In einigen Fällen bleiben die Motive unklar oder werden nicht bekannt gegeben, während die geringe Berichterstattung in den Medien und die weitverbreitete Online-Zensur das Verständnis für die potenziellen gesellschaftlichen Wurzeln des Problems erschweren.
Doch die Angriffe haben die Grenzen eines landesweiten Systems aus Überwachungskameras und datengesteuerter Polizeiarbeit aufgezeigt, das Bedrohungen der öffentlichen Sicherheit ausmerzt.
Suzanne Scoggins, außerordentliche Professorin für Politikwissenschaft an der Clark University in den Vereinigten Staaten, sagte, die jüngsten Angriffe zeigten, dass „es keinen allsehenden und allwissenden Polizeistaat gibt“.

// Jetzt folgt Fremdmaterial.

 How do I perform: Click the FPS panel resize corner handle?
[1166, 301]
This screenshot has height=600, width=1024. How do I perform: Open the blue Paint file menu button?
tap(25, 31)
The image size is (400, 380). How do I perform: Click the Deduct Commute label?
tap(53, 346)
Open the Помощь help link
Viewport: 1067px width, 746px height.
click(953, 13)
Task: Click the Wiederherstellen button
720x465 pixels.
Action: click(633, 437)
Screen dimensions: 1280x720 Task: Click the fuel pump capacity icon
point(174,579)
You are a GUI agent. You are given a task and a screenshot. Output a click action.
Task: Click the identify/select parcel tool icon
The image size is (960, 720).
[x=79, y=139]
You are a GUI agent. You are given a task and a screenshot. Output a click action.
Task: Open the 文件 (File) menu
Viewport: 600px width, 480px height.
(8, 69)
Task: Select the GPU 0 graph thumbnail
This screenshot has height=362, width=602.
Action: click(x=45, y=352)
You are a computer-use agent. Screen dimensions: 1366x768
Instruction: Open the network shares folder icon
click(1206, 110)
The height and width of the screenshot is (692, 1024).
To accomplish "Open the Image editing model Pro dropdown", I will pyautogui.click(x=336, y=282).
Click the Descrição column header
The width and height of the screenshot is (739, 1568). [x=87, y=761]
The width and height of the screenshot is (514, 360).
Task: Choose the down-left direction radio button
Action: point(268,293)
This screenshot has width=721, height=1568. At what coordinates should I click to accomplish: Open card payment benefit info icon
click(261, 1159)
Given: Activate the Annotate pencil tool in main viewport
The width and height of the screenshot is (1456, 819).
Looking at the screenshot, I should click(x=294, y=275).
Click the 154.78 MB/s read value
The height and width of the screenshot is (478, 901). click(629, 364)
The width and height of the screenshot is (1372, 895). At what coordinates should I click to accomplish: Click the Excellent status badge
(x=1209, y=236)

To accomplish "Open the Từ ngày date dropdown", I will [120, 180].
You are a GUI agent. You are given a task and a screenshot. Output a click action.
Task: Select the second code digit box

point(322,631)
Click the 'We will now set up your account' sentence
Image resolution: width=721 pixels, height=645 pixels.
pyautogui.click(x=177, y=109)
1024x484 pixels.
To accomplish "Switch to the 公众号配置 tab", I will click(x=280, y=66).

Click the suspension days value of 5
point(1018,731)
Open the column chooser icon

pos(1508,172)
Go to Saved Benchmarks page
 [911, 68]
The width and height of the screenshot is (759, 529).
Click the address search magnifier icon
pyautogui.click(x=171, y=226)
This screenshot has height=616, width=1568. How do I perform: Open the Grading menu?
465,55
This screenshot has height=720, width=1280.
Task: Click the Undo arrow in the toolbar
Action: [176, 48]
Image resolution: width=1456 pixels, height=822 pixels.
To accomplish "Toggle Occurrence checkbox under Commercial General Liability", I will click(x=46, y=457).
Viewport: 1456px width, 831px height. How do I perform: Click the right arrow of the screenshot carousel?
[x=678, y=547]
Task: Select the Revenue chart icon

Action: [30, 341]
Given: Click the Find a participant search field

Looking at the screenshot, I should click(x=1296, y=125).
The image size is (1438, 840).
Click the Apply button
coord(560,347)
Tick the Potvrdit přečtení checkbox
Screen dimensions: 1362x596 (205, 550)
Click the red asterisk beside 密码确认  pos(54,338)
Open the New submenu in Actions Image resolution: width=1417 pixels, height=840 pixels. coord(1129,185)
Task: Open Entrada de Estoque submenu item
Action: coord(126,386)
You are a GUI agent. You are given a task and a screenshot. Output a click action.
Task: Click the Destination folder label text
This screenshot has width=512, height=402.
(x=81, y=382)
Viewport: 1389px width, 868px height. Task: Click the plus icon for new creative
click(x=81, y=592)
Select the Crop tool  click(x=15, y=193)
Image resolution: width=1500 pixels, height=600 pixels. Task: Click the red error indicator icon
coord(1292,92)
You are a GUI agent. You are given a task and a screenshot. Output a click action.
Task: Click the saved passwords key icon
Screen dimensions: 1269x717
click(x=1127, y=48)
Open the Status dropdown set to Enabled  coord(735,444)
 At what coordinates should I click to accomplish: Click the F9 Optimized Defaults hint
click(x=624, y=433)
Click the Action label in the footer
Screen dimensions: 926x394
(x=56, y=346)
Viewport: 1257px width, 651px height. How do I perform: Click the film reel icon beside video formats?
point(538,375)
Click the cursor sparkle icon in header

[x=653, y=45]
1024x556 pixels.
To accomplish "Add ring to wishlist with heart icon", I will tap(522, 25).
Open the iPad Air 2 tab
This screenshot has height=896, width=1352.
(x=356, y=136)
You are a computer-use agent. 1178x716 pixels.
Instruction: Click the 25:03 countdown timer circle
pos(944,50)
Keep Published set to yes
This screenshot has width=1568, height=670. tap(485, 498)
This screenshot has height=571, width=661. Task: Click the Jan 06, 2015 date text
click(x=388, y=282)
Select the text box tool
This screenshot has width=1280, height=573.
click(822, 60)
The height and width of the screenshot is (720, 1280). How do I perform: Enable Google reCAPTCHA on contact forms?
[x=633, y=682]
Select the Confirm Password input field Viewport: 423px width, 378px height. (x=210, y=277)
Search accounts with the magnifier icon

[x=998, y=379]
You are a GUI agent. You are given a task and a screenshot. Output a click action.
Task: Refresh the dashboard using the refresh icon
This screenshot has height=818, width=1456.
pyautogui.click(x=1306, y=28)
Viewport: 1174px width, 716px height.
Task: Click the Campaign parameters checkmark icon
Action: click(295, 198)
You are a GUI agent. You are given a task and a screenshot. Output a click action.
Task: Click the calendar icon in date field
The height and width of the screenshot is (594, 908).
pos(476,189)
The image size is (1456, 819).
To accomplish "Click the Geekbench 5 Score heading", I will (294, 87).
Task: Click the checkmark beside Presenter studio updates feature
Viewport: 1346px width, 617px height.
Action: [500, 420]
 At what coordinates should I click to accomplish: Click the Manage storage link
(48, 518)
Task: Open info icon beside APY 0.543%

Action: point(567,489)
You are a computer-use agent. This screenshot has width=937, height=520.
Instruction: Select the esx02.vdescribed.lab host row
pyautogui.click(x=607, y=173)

Minxin Pei, Professor am kalifornischen Claremont McKenna College, sagte gegenüber AFP: „Das System ist sehr gut darin, bekannte Bedrohungen zu überwachen, aber es leistet schlechte Arbeit bei der Bewältigung bisher unbekannter oder nicht identifizierter Bedrohungen.“
„Der Mann, der in Zhuhai so viele Menschen getötet hat, war höchstwahrscheinlich nicht als Bedrohung für die Polizei bekannt“, sagte Pei, der auch „The Sentinel State“ verfasst hat, ein Buch über Überwachung in China.
Geheimhaltung, Belastung
Präsident Xi Jinping forderte die Beamten auf, „extreme Fälle“ nach dem Anschlag vom Montag zu verhindern, während das Außenministerium Pekings wiederholte, dass das Land „eines der sichersten“ der Welt sei.
Chinas offizielle Mordrate betrug im vergangenen Jahr 0,46 Fälle pro 100.000 Einwohner, verglichen mit 5,7 in den Vereinigten Staaten.
Dennoch löschten die Behörden umgehend Gedenkveranstaltungen zum Vorfall in Zhuhai, räumten öffentliche Gedenkstätten und unterdrückten Online-Diskussionen.
Analysten sagten, dass die Zensur eine reflexartige staatliche Reaktion sei, um Nachahmer-Gewalt abzuschrecken und offizielle Peinlichkeiten zu verhindern.
„Der Standardmodus des chinesischen Staates ist Geheimhaltung“, sagte Steve Tsang, Direktor des SOAS China Institute in London.
Liu vom Pitzer College bezeichnete die Gewalt als „heikle Herausforderung“ für Peking bei der Bewältigung des wirtschaftlichen Abschwungs.
China reagiert auf soziale Instabilität normalerweise mit der Stärkung der öffentlichen Sicherheit und der Überwachungssysteme, sagte sie gegenüber AFP.
Da die Regierung jedoch mit „beispiellosen Haushaltsproblemen“ konfrontiert sei, würde dies nur noch mehr Druck auf die ausgelaugten öffentlichen Kassen ausüben, sagte Liu.